Wie es ist, wenn zwei Filmstile zusam­men­stoßen – das kann man mit seltener Klarheit in La Gomera erleben, dem neuen Film des Rumänen Corneliu Porumboiu. Was hier zusam­men­s­tößt, ist das Genre des Gangs­ter­films mit dem der rumä­ni­schen Neuen Welle.

Vor gut 15 Jahren kam das rumä­ni­sche Kino wie aus dem Nichts. Vorher ein weißer Fleck auf der Landkarte der Film­ge­schichte, waren rumä­ni­sche Regis­seure, meist in den sechziger Jahren geboren, plötzlich der neueste Schrei bei inter­na­tio­nalen Film­fes­ti­vals. 2007 gewann 4 Monate, 3 Wochen und 2 Tage von Cristian Mungiu in Cannes die Goldene Palme. Heute sind die Rumänen Stamm­gäste.

Eine Weile hatten rumä­ni­sche Filme einen leichten Hang zum Mise­ra­bi­lismus, aber es überwiegt anderes: Das rumä­ni­sche Kino ist ein Kino der Schräg­lagen: Der Klassen, des Geldes, der poli­ti­schen Verhält­nisse, aber auch der Familien und Liebes­be­zie­hungen. Alles gerät ins Rutschen – Frust und Aggres­sion nehmen zu. Das beob­achten die Filme. In langen Einstel­lungen zeigen sie nimmer­müde Menschen im Hams­terrad des Lebens, unbe­deu­tende Dinge, die plötzlich Bedeutung gewinnen, altmo­disch und eher prag­ma­tisch einge­rich­tete Wohnungen, die zwar relativ groß sind, aber zugleich mit allem Möglichen voll­ge­stopft.
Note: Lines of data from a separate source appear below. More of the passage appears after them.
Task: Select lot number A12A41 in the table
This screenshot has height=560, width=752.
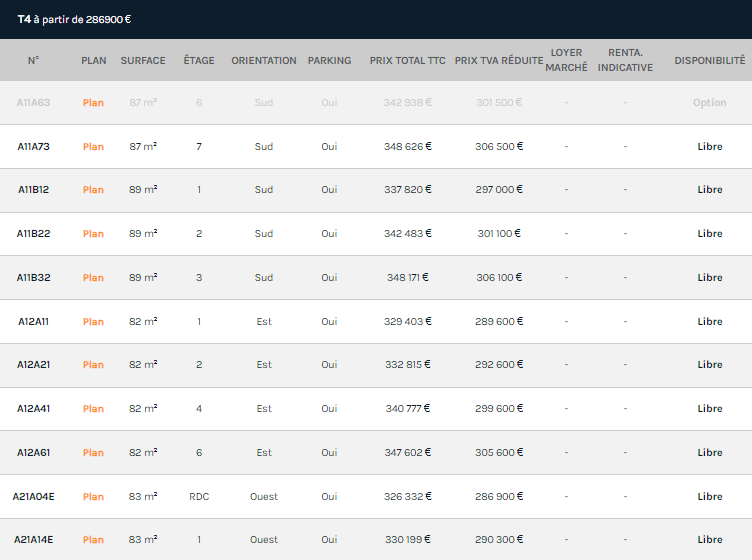Action: (x=33, y=409)
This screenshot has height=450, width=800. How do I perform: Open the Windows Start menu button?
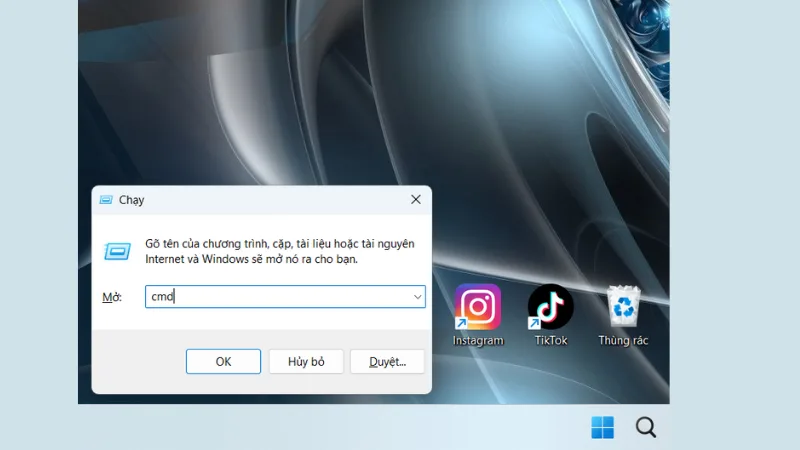coord(602,428)
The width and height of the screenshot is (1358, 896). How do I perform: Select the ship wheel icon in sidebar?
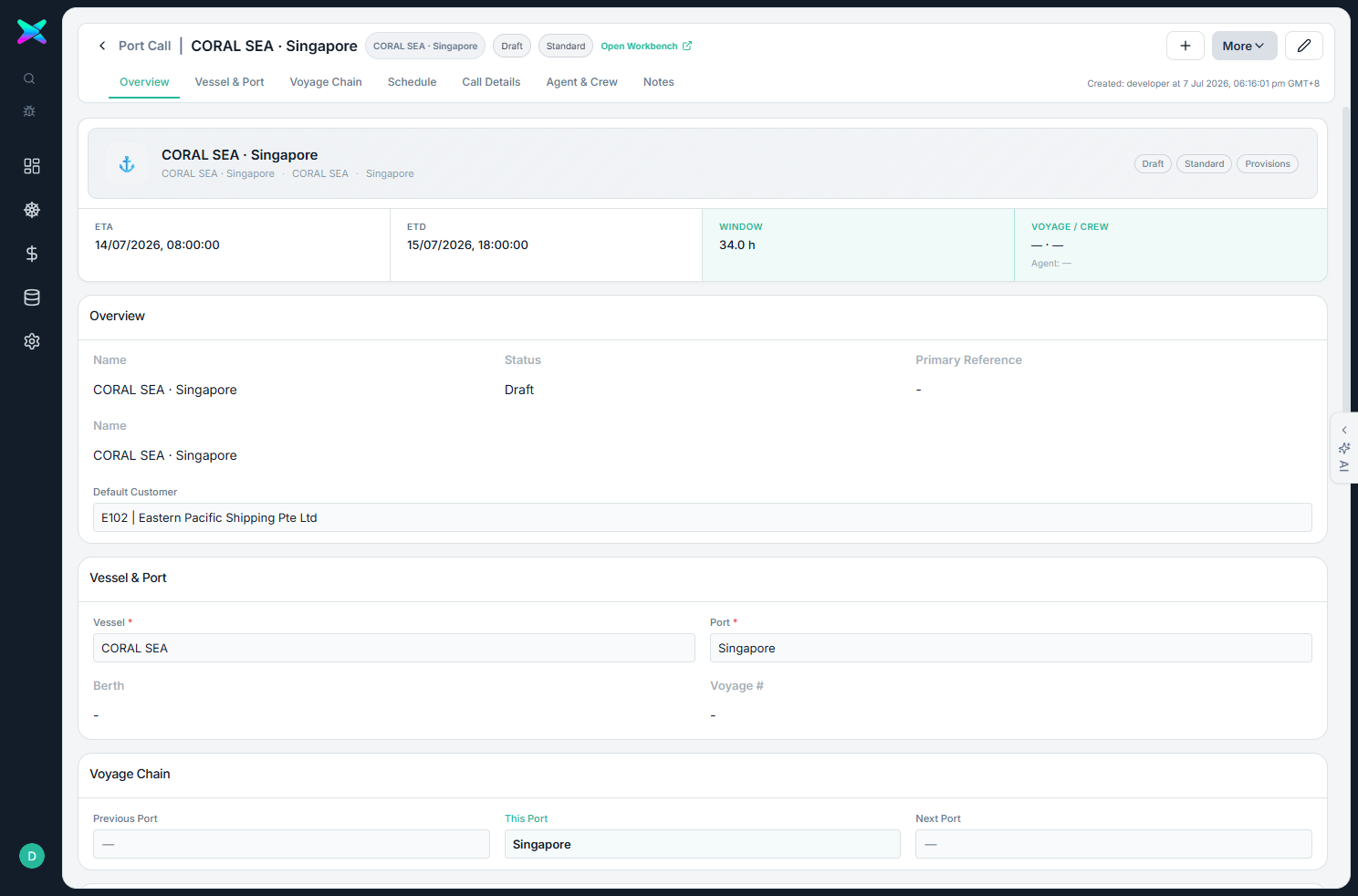click(32, 210)
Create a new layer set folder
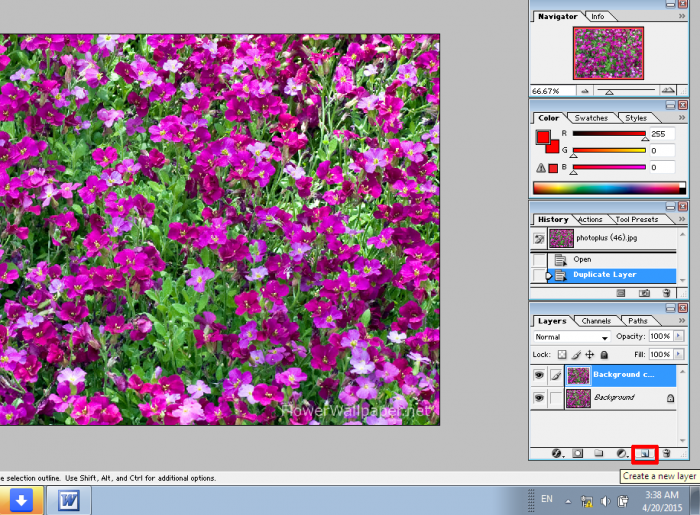Image resolution: width=700 pixels, height=515 pixels. (599, 453)
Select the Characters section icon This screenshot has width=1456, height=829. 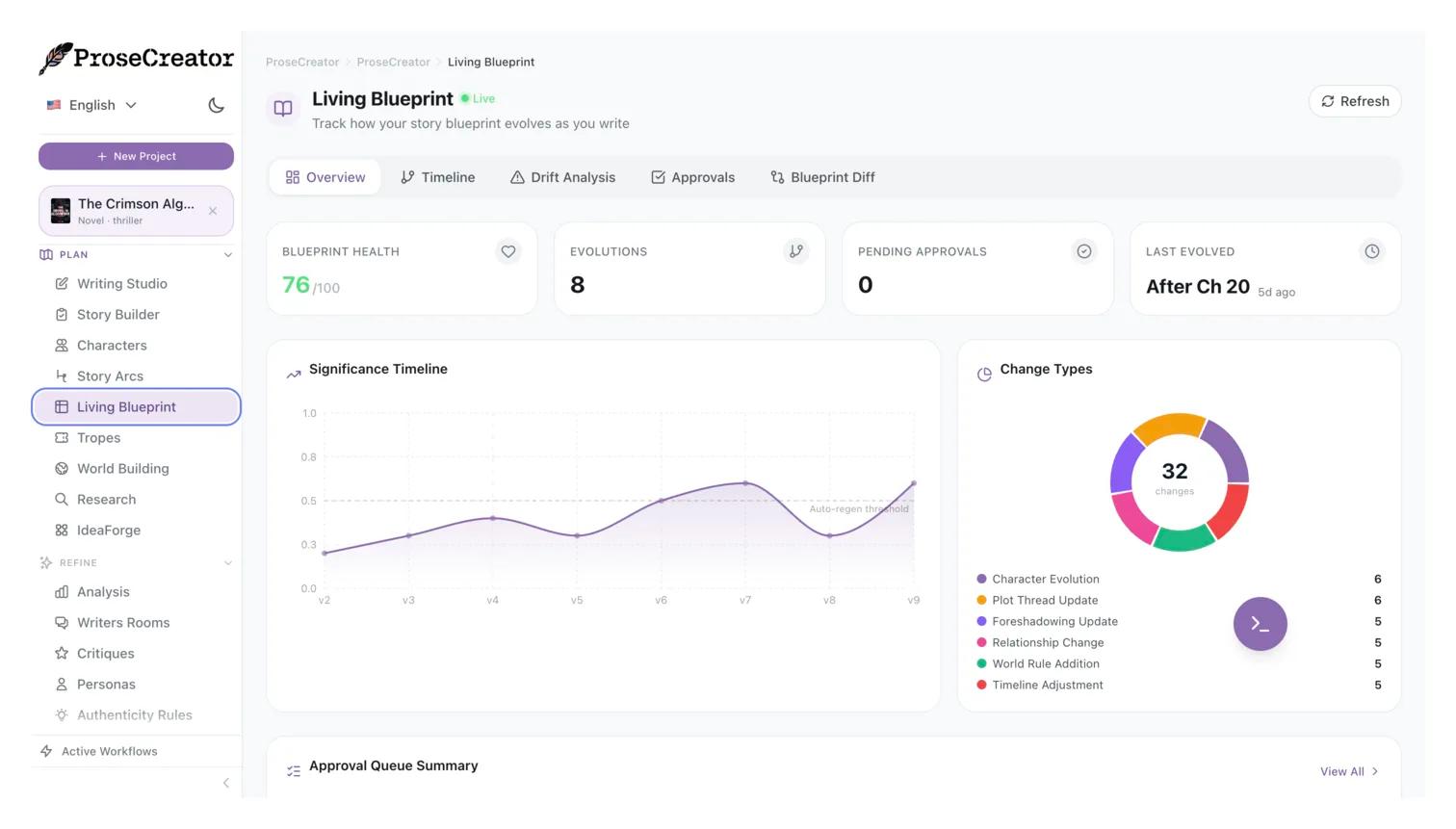coord(62,345)
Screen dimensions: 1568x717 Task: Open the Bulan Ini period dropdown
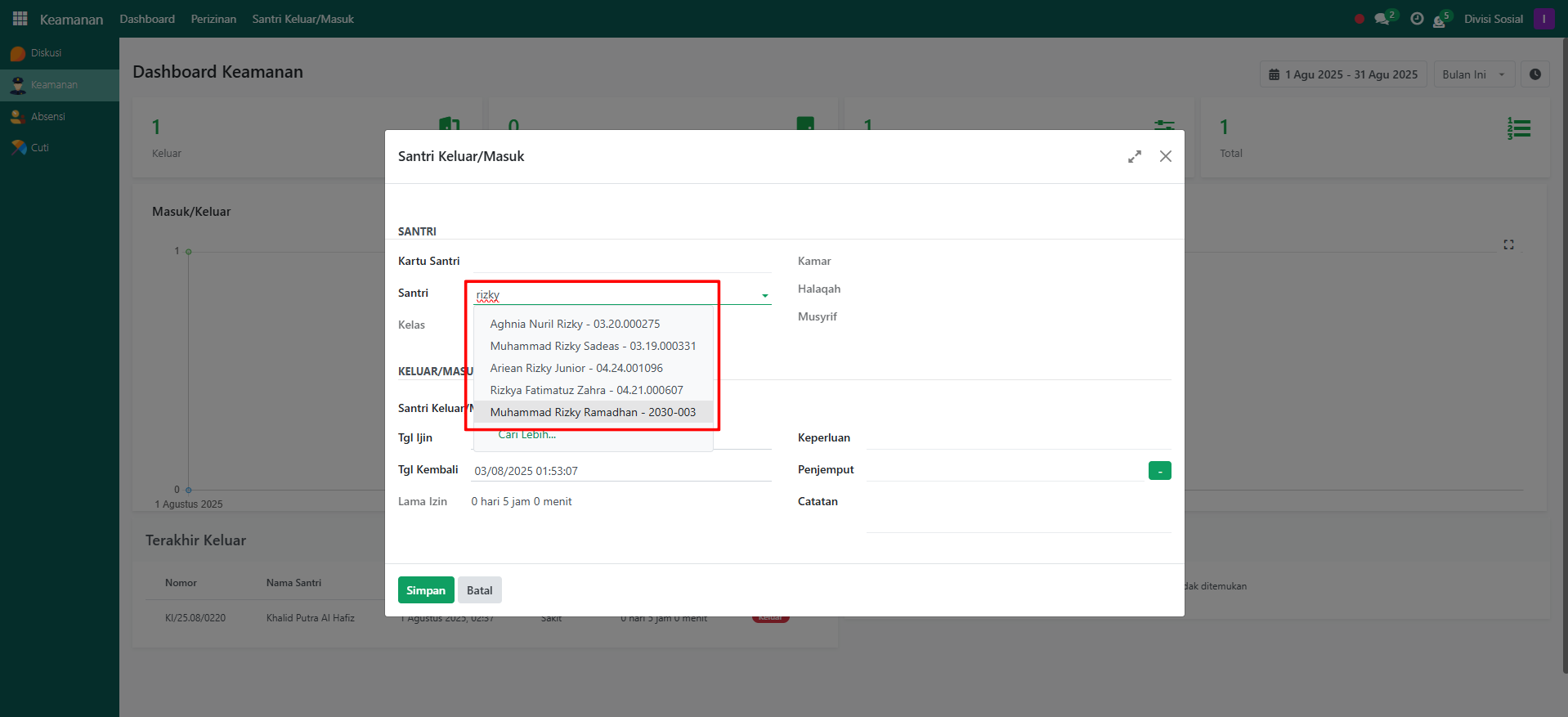[1473, 74]
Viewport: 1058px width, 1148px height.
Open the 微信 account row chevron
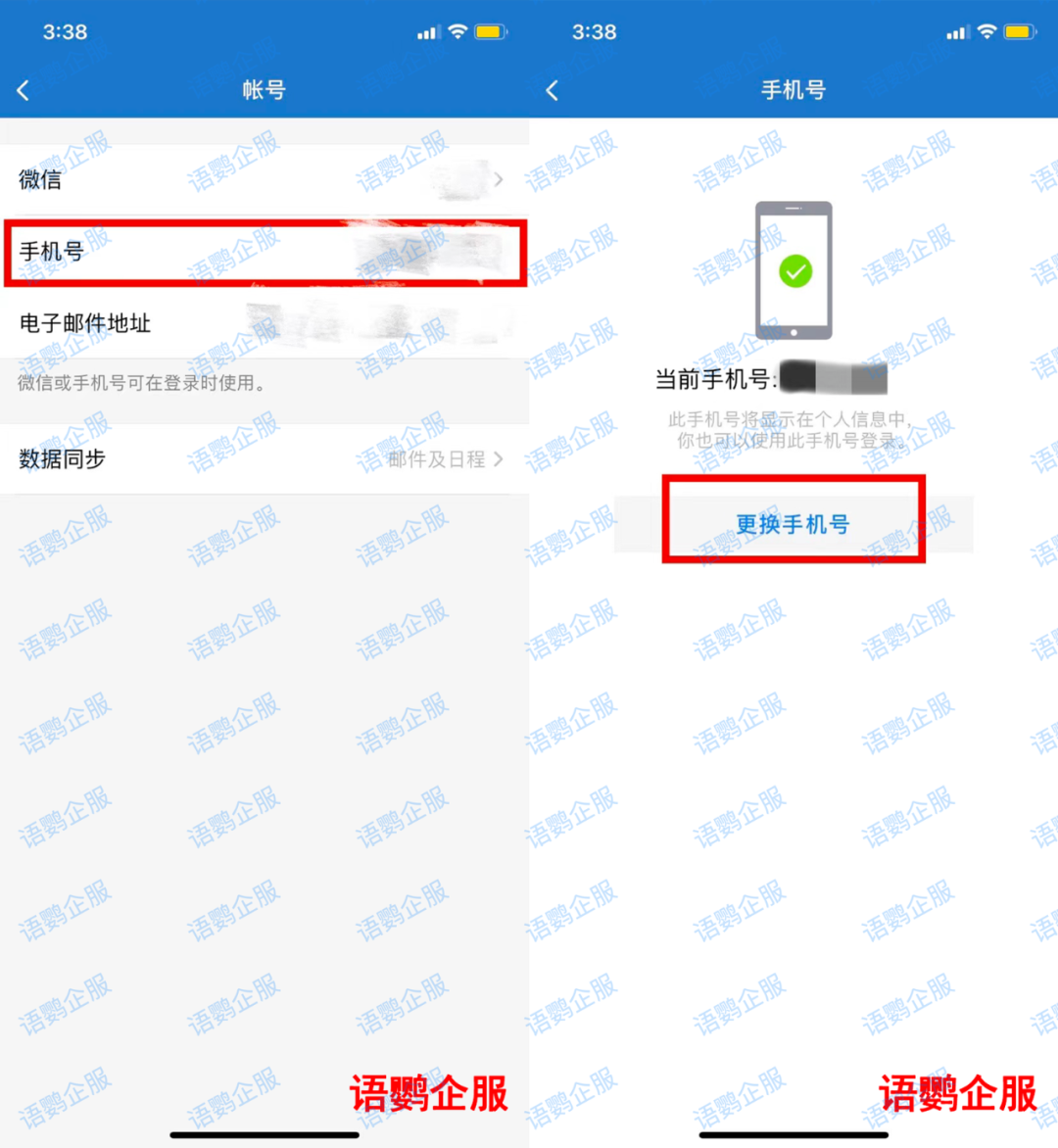point(499,179)
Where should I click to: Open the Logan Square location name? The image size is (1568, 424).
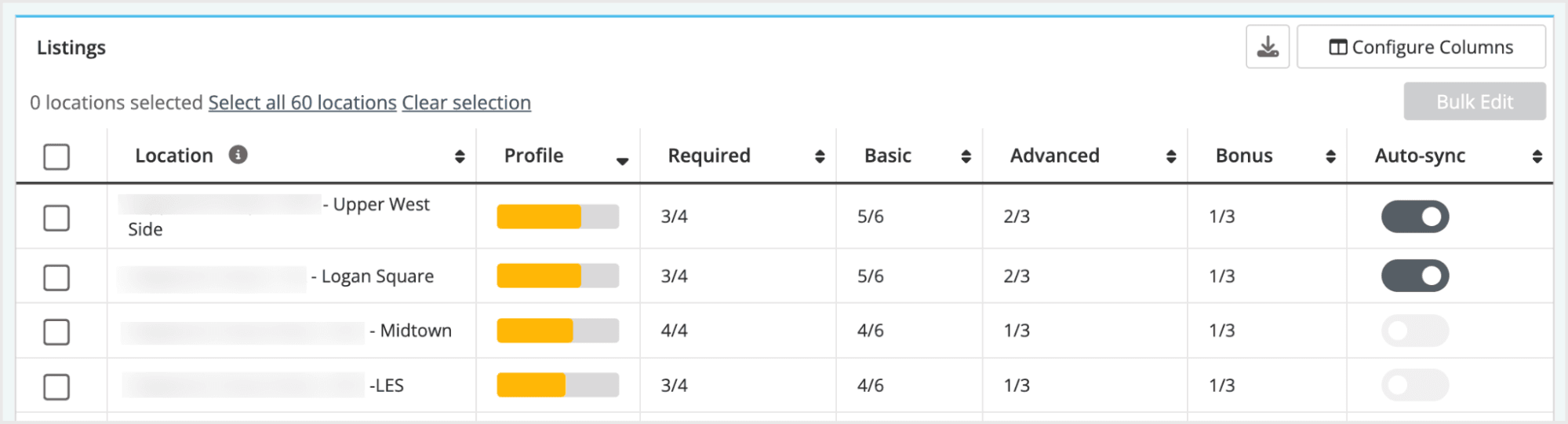377,276
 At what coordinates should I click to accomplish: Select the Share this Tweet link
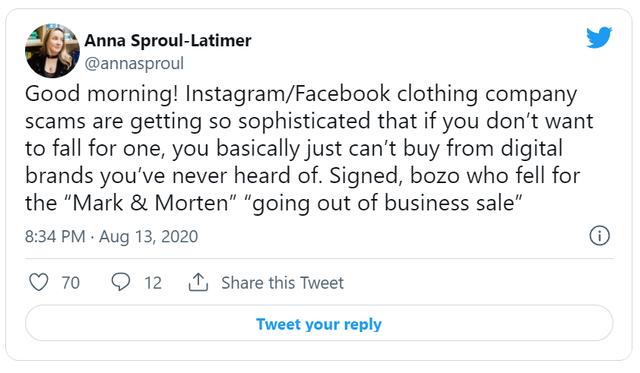coord(282,283)
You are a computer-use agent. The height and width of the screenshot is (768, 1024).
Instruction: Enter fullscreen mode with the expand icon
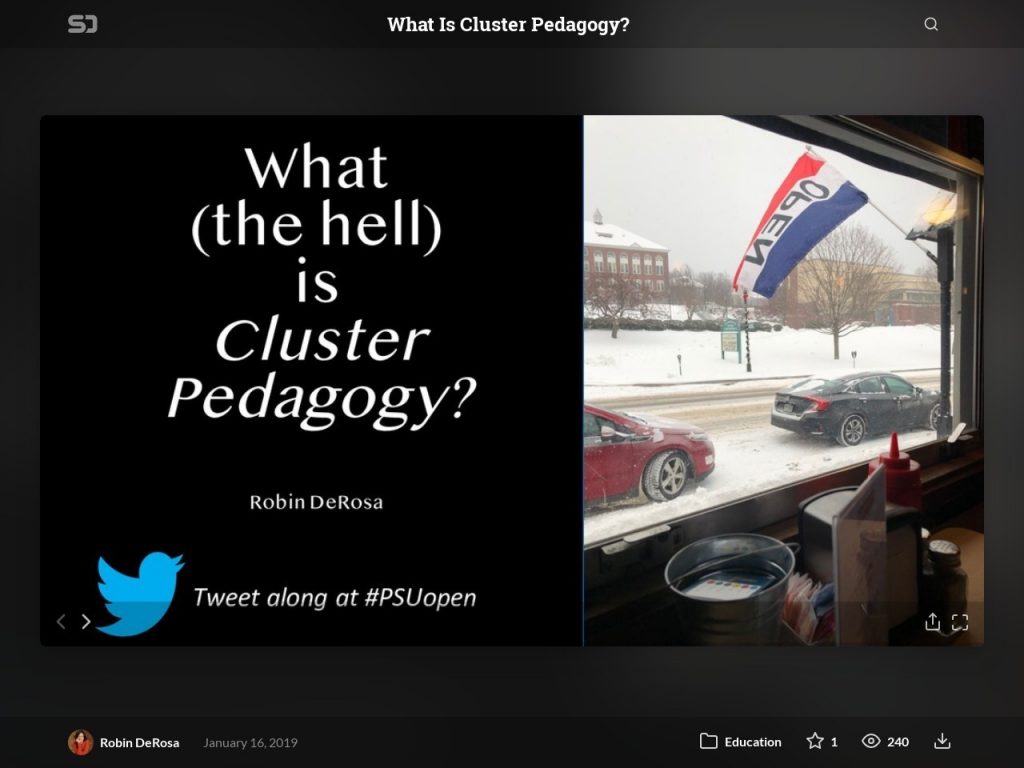click(x=962, y=622)
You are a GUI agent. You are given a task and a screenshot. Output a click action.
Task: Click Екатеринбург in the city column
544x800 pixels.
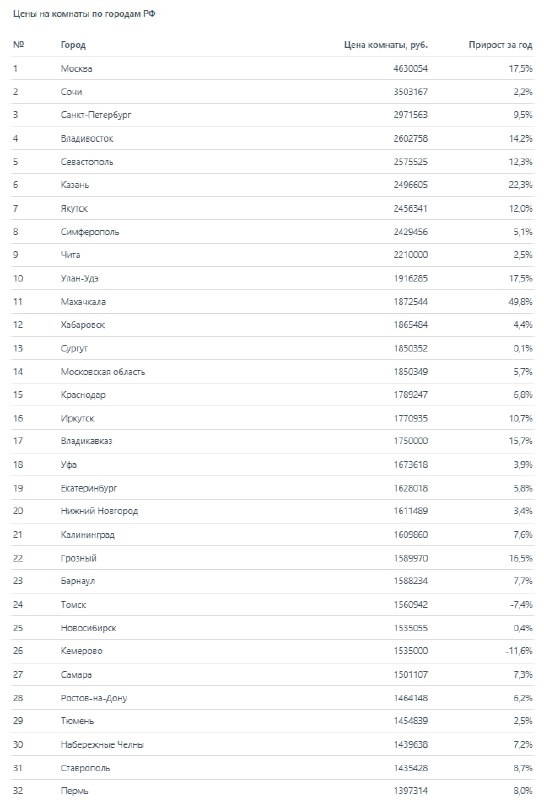tap(89, 488)
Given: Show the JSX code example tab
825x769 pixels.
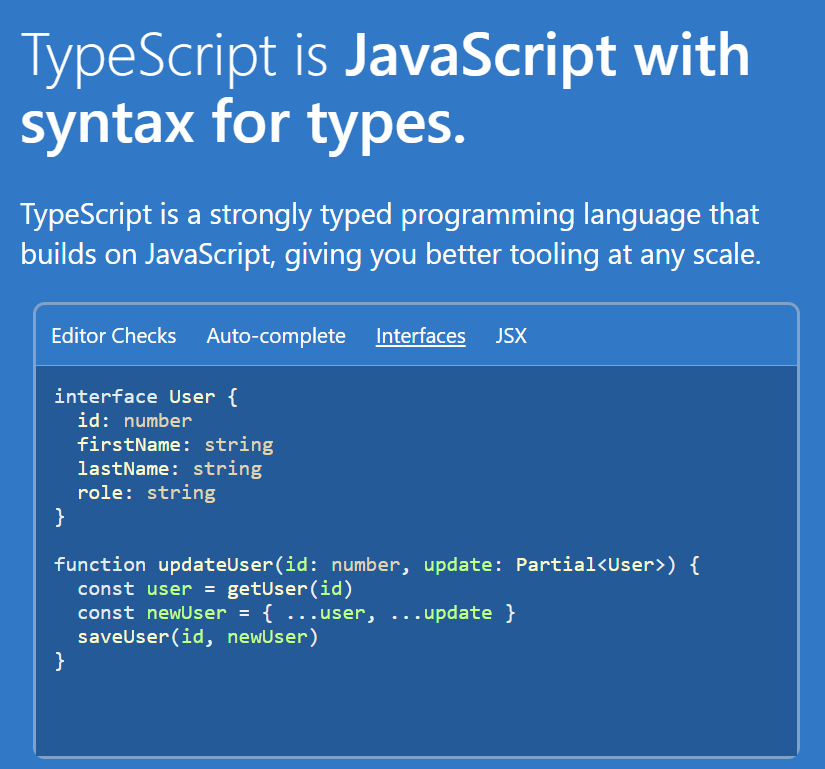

Rumä­ni­sches Kino ist vor allem Zeitdruck-Kino, grund­sätz­lich hektisch und ange­spannt, dadurch aber auch sehr spannend. Und es ist ironisch. Es erzählt nämlich von Anteil­nahme, aber auch etwas belustigt von Losern; Losern der modernen Welt, von Menschen, vor allem Männern, die sich verhed­dern in den Verhält­nissen, ob diese nun moderner Kapi­ta­lismus sind oder die alten Seil­schaften der Ceausescu-Jahre.

Ein solcher Mann, der sich übernimmt, steht auch hier im Mittel­punkt: La Gomera, das ist schon im Titel ein Witz: Er heißt Cristi, ist ein Polizist, und alles andere als schnell. Ein stoischer Abwarter, der sich klüger vorkommt, als alle anderen, und der trotzdem vorsichtig ist, immer auf der Hut.
Er ist natürlich korrupt, und seine Kollegen über­wa­chen ihn rund um die Uhr, da sie glauben, Cristi stecke mit der Mafia im Bund. Auf die Kana­ren­insel La Gomera kommt der Mann aus Bukarest, um »El Silbo« zu erlernen, die berühmte Pfeif­sprache der kana­ri­schen Inseln, die Unein­ge­weihte an Vögel­ge­zwit­scher erinnert. Das Alphabet aus Pfeif­tönen soll es ihm und der Mafia ermö­g­li­chen, in Bukarest unbe­lauscht zu kommu­ni­zieren.

Mit dieser Prämisse beginnt dann ein Thriller, der verwir­rend startet und immer kompli­zierter wird, in der jeder jeden betrügt, und dessen Handlung in ihrer laby­rin­thi­schen Struktur einer­seits an große Filme von Hitchcock erinnert, an Film Noirs, es gibt eine Femme Fatale und einen Geld­batzen als MacGuffin. Die Bilder haben auf der anderen Seite mit diesen Vorbil­dern fast nie etwas zu tun, sie sind ganz dem rumä­ni­schen Beob­ach­tungs­stil verpflichtet, der dann zwar toll ist, wenn es gilt, die Doppel­bö­dig­keiten einer post­so­zia­lis­ti­schen Gesell­schaft und die Abgründe des Neuen Kapi­ta­lismus zu fassen, der aber im Genrekino matt und flach wirkt und zu gar nichts führt.

Das Problem des Films ist, dass er die Geschichte, die er erzählt, nicht ernst nimmt, und dass er sich wie sein Held Cristi klüger vorkommt, als er es tatsäch­lich ist.
Genre funk­tio­niert nämlich nicht, wenn man es nicht ernst nimmt, es ist selbst schon ironisch, und hyperreal – also muss man da nicht mehr mit Subtexten unter­füt­tern.

La Gomera, da kann man noch so wohl­wol­lend herum­re­zen­sieren und seine mäßige Begeis­te­rung verbergen, wie es zu tun die lieben Kollegen sich ja auch alle Mühe geben, La Gomera funk­tio­niert einfach nicht. Und trotz einer richtig schönen Schluss­ein­stel­lung in einem großar­tigen Finale in Singapur ist der ganze Film einfach zäh und öde.